Scraping leaderboard table on golf website in R

Asked 5/2, 2021 at 1:35 Answered 16/2, 2021 at 1:28

The PGA tour's website has a leaderboard page page and I am trying to scrape the main table on the website for a project.

library(dplyr)
leaderboard_table <- xml2::read_html('https://www.pgatour.com/leaderboard.html') %>% 
  html_nodes('table') %>% 
  html_table()

however instead of pulling the tables, it returns this odd output...

Other pages such as the schedule page scrape fine without any issues, see below. It is only the leaderboard page I am having trouble with.

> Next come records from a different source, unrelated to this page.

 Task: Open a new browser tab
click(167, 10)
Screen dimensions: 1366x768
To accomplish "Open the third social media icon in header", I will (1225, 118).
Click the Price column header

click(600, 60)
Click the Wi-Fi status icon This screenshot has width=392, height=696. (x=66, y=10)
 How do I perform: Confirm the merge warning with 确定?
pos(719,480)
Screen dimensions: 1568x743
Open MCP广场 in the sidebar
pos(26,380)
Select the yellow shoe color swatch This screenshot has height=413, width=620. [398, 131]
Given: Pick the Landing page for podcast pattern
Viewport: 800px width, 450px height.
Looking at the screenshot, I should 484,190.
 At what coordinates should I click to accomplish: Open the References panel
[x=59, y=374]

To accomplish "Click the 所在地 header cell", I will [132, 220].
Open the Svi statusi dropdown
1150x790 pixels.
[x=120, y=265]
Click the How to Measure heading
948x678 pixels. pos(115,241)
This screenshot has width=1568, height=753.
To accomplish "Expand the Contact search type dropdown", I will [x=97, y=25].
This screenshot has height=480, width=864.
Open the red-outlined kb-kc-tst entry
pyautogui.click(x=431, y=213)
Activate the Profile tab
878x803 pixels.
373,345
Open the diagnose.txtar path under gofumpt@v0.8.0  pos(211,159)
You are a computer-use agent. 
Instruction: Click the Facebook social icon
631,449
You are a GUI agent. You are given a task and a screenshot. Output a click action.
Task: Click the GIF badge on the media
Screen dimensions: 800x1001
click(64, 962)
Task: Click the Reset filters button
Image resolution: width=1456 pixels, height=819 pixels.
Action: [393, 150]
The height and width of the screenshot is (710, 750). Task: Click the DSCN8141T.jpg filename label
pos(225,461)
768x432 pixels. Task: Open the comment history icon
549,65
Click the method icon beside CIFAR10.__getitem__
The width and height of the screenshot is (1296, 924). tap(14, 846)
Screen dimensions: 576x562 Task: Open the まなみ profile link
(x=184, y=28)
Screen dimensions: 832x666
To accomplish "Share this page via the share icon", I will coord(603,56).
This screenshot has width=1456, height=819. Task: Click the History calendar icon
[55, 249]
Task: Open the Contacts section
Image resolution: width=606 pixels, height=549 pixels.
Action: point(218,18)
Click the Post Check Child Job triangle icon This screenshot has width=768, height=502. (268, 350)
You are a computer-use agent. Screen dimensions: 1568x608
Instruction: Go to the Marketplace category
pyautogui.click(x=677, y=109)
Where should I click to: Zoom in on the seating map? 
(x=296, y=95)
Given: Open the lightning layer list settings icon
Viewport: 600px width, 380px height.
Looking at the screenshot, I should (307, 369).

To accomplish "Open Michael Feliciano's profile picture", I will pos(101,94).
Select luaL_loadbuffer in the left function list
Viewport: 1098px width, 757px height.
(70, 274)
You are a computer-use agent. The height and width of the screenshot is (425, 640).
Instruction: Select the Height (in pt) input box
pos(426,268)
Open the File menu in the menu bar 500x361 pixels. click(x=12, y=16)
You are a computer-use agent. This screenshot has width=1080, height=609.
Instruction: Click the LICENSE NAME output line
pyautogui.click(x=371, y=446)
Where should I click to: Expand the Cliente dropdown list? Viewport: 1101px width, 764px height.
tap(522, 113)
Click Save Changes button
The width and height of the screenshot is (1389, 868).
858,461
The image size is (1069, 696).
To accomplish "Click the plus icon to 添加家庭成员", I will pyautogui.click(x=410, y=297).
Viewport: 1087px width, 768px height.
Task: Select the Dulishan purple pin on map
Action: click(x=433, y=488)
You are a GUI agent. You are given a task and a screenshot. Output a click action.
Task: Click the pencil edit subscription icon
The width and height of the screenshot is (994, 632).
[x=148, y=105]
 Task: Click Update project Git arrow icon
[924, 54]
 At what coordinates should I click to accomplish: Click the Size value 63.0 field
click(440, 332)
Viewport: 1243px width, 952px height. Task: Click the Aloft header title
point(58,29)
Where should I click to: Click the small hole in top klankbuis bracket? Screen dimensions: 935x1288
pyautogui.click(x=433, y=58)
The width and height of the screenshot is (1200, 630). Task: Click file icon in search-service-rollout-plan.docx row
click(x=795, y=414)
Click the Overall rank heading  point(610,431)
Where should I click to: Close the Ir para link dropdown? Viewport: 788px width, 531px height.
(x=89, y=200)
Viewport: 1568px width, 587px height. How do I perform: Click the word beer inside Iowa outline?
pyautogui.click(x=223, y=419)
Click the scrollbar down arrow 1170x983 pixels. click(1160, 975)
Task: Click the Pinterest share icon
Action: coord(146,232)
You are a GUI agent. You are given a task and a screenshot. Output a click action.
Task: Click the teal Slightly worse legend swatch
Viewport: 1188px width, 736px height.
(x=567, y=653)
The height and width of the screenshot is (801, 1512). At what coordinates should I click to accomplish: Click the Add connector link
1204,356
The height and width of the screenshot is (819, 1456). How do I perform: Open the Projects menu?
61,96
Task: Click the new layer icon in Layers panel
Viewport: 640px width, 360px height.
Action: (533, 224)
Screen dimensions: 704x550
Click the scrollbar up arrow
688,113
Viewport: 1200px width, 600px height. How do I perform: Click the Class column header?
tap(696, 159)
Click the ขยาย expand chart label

schedule_url <- 'https://www.pgatour.com/tournaments/schedule.html'
schedule_table <- xml2::read_html(schedule_url) %>% html_nodes('table.table-styled') %>% html_table()
schedule_df <- schedule_table[[1]]
# this works fine

Edit Before Bounty: the below answer is a helpful start, however there is a problem. The JSON files name changes based on the round (/r/003 for 3rd round) and probably based on other aspects of the golf tournament as well. Currently there is this that i see in the elements tab:

...however, using the leaderboard url link to the .json file https://lbdata.pgatour.com/2021/r/005/leaderboard.json is not helping... instead, I receive this error when using jsonlite::fromJson

Two questions then:

Is is possible to read this .JSON file into R? (perhaps it is protected in some way)? Maybe just an issue on my end, or am I missing something else in R here?
Given that the URL changes, how can I dynamically grab the URL value in R? It would be great if I could grab all of the global.leaderboardConfig object somehow, because that would give me access to the leaderboardUrl.

Thanks!!

Flashover answered 5/2, 2021 at 1:35 Comment(0)

As already mentioned, this page is dynamically generated by some javascript.
Even the json file address seems to be dynamic, and the address you're trying to open isn't valid anymore :

https://lbdata.pgatour.com/2021/r/003/leaderboard.json?userTrackingId=exp=1612495792~acl=*~hmac=722f704283f795e8121198427386ee075ce41e93d90f8979fd772b223ea11ab9

An error occurred while processing your request.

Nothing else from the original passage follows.